In a Q&A during his keynote speech last week at WPC, Microsoft CEO Steve Ballmer echoed this sentiment when asked to comment on the fears some hosting partners have that Microsoft will eventually compete with them. "I think it's probably fair to say that cloud services will grow faster than the hosting opportunity, but that doesn't mean hosting isn't going to grow," Ballmer said. "And certainly, if we don't do cloud services, our key competitors will do them, and we can't give them the edge and innovation that provides. So we're supporting both models."
Microsoft said it's in the process of training its partner account managers to clearly explain the benefits of Software Plus Services to channel partners, and is also developing online training and educational tools that partners can use to get up to speed, according to Marie Huwe, general manager of partner marketing in Microsoft's Worldwide Partner Group.
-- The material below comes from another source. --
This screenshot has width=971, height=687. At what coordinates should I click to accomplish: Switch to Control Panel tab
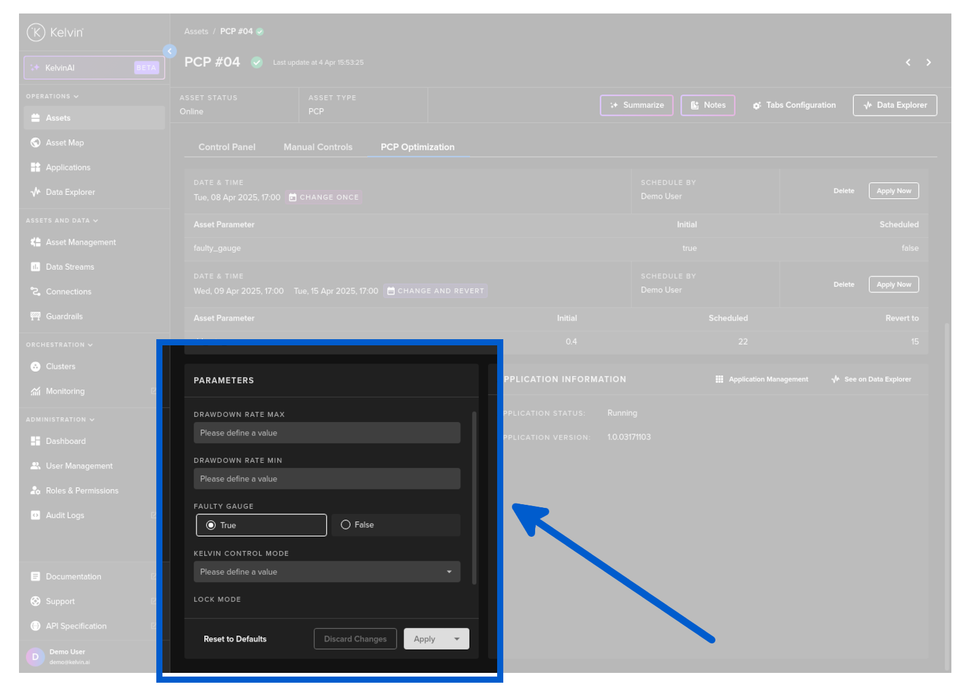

"The goal is to help partners describe the model, and reinforce that it's working today," Huwe said. "We want partners to understand the importance of the partner ecosystem and their role in the strategy, using real-world examples."
But while Microsoft made good progress at WPC in explaining the channel's role in the Software Plus Services future, some VARs told CRN they think the software giant still needs to work on its messaging. Ultimately, that's where the strategy will sink or swim in the eyes of the channel.